# REQUIREMENT
Each entry is to be given again word for word; images are dropped.

Stored data entries:
-=-=-=-=-

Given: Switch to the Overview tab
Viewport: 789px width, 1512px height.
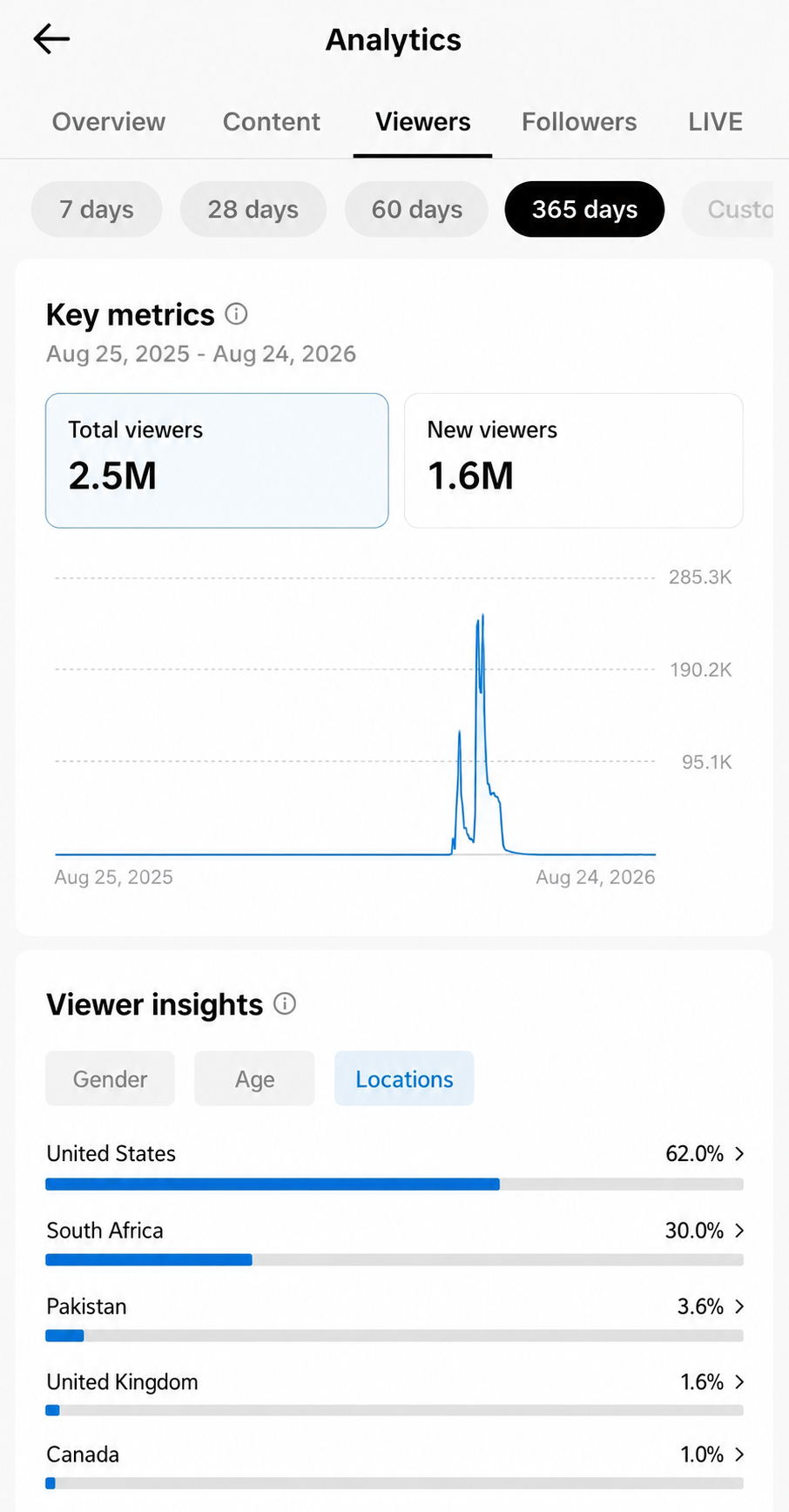Looking at the screenshot, I should click(109, 122).
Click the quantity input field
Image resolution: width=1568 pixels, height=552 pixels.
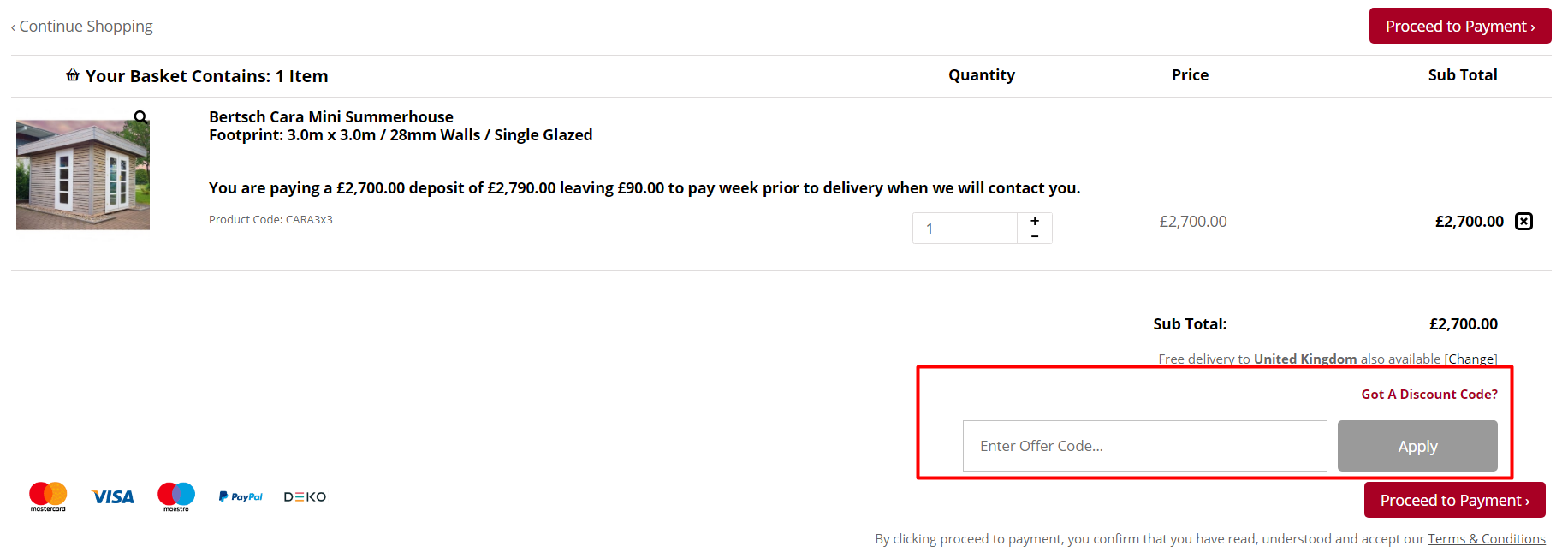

-=-=-=-=-

# ANSWER TO THE PROBLEM
Given: Switch to the Overview tab
Viewport: 789px width, 1512px height.
Looking at the screenshot, I should click(109, 122).
Click the quantity input field
Image resolution: width=1568 pixels, height=552 pixels.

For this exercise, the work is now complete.